HARRISBURG -- Emergency service personnel across the state will find it easier to collect workers' compensation benefits if they come down with hepatitis C under a bill that passed the state House unanimously yesterday.
"As they protect us, we have a moral obligation to do everything we can to protect them," said House Majority Leader John Perzel, R-Philadelphia, who sponsored the measure in reaction to a standoff between Philadelphia Mayor John Street and firefighters in that city.
Philadelphia has refused to pay workers' compensation to an estimated 200 past and current firefighters who are infected with hepatitis C, saying there is no proof that the disease was contracted on the job.
The bill, which now goes before the state Senate, creates a presumption that an emergency service worker who gets the deadly virus contracted it on the job, unless proven otherwise.
"This issue isn't complicated," said state Rep. Mike McGeehan, D-Philadelphia. "The disease is complicated; this isn't."
Hepatitis C is a blood-borne disease that attacks the liver and can lead to liver failure. The virus is spread mostly through intravenous drug use or sexual contact.
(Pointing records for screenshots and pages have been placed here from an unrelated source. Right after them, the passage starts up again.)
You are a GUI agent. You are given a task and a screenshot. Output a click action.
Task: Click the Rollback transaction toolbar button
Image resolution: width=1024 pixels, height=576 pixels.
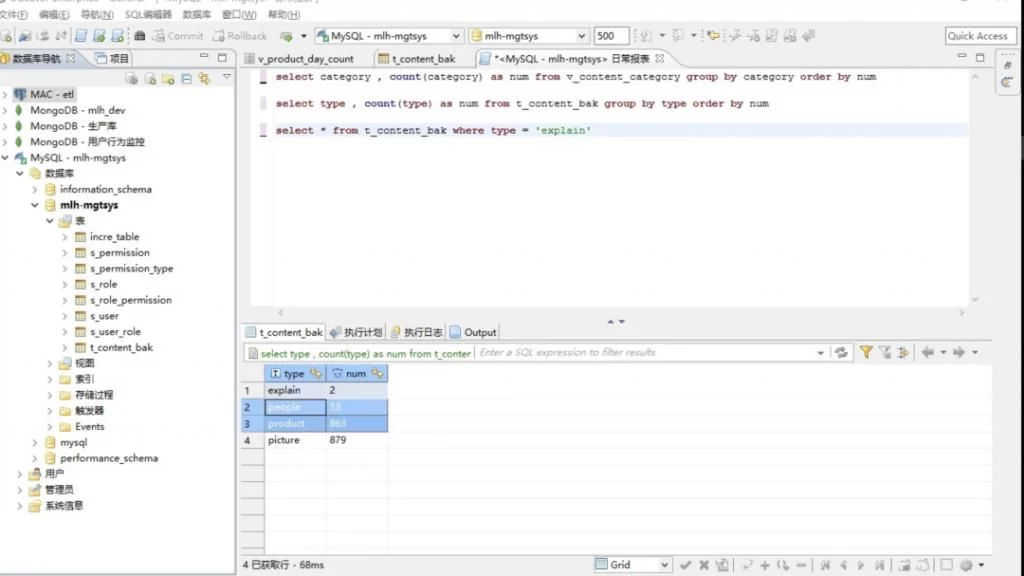(238, 36)
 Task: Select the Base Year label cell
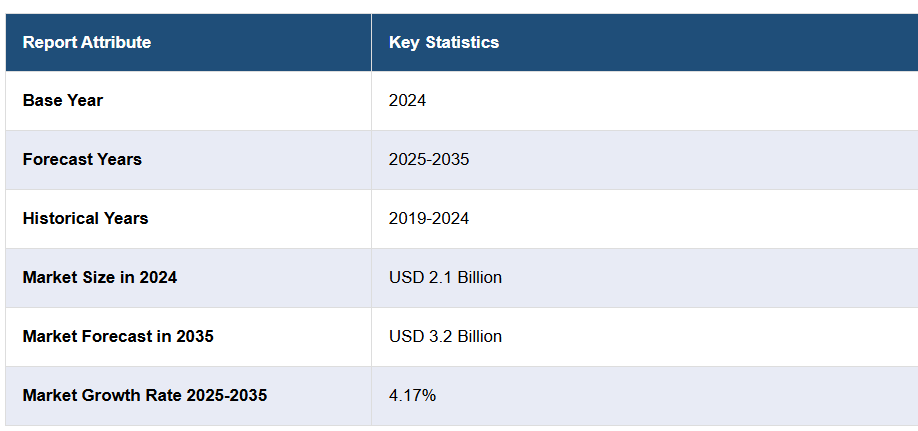(63, 100)
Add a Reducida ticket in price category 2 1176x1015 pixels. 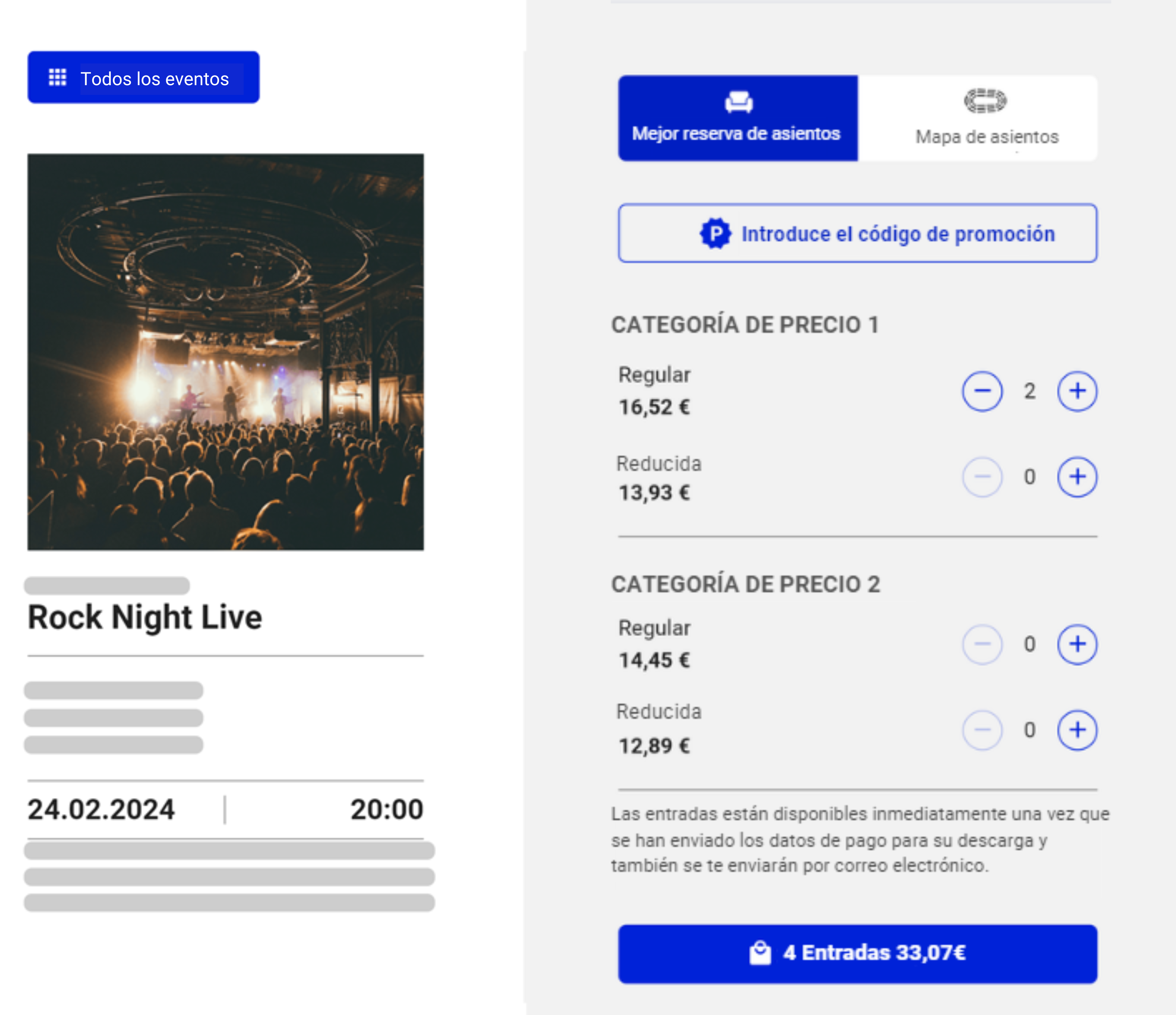click(1077, 730)

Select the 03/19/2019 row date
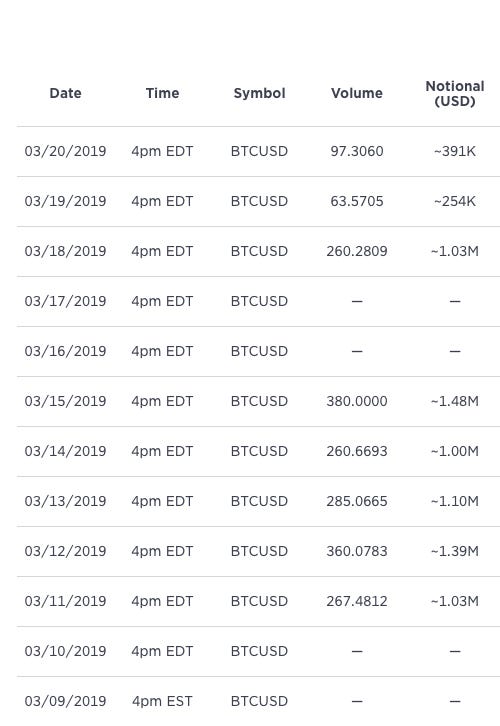pos(65,201)
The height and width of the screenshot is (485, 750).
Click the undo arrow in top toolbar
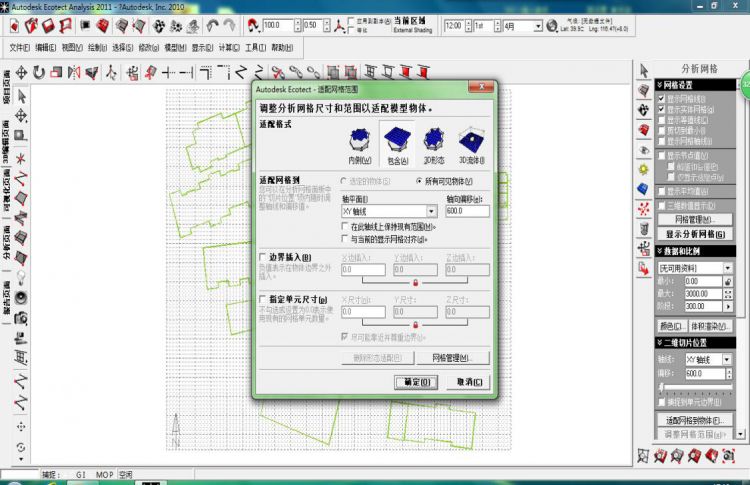pos(211,25)
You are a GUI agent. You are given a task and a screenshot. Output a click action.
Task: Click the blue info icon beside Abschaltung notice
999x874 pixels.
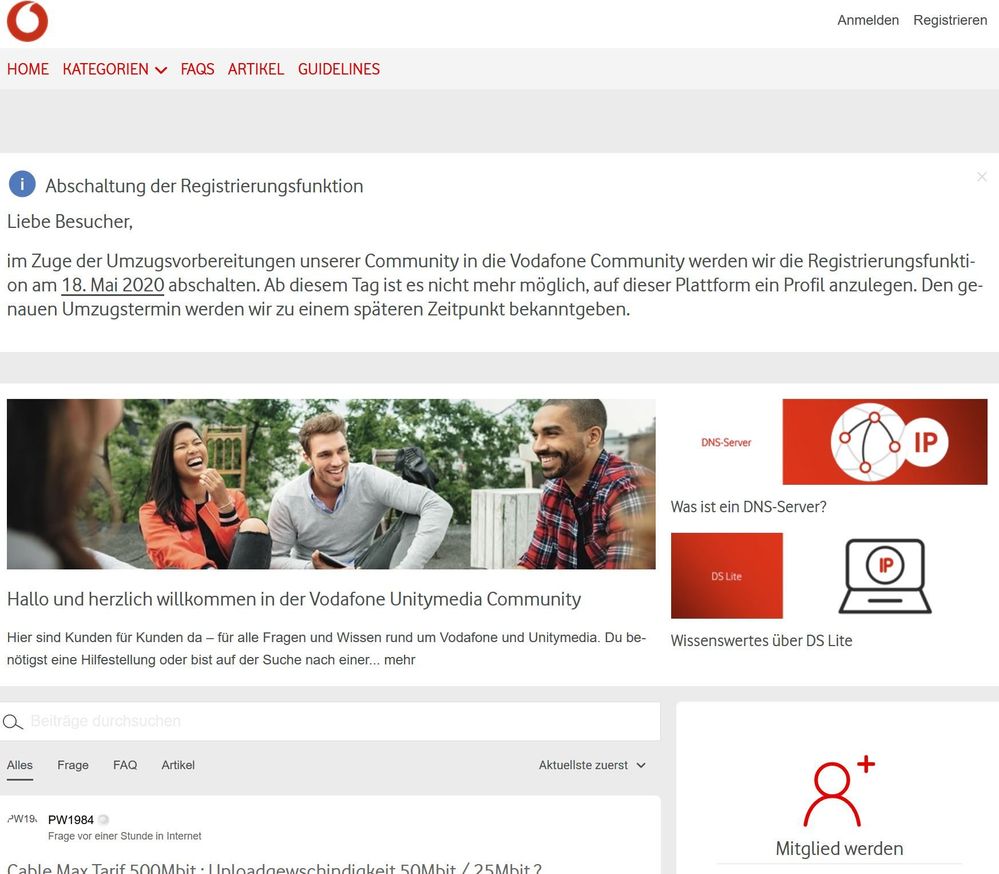(x=22, y=185)
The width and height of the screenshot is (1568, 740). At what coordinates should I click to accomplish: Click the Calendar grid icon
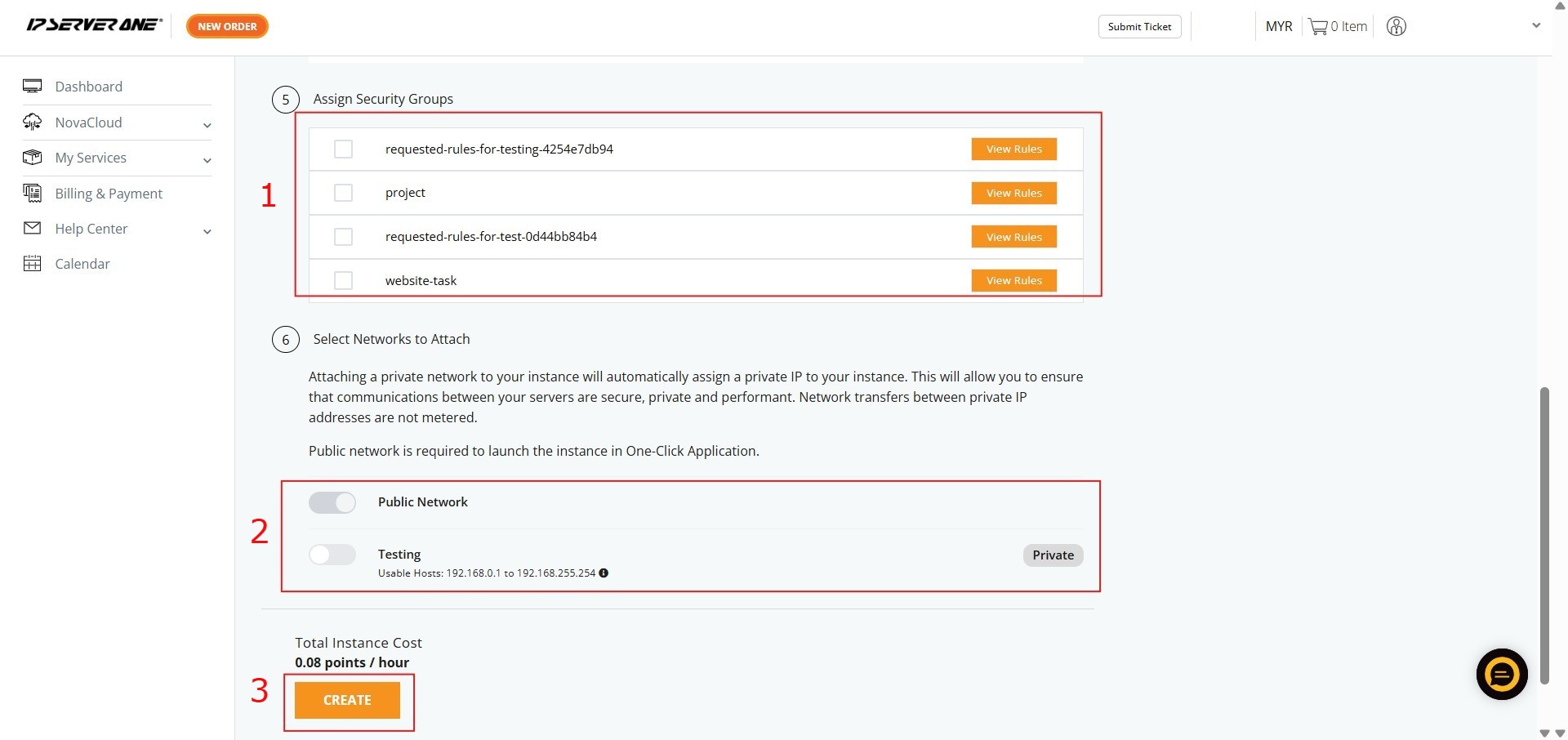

Paramedics and firefighters claim they face high exposure to those who are infected and thus become infected themselves.
The bill would cover firefighters, paramedics, corrections officers and Welfare Department workers throughout the state.
Philadelphia fought the bill, claiming it would cost the city $10 million over the next five years in increased workers' compensation costs if past and present employees who are infected received payments under the legislation. A similar bill passed the House last year, but it died when the Senate did not take action on it.
The bill would have little impact on Pittsburgh, said Barbara Parees, city personnel director.
"I do not believe we have anything comparable to [the problem] in Philadelphia," she said. She could not say how many city emergency service employees have contracted hepatitis C and applied for workers' compensation but been turned down.
Opponents of the bill say one of the least common ways to contract the virus is by touching the blood of someone who is infected. They also say the burden of proof that a disease was contracted on the job should remain on the employee and not be shifted to municipalities to prove that it was contracted in another way.
Perzel noted the state of California enacted a similar law last year.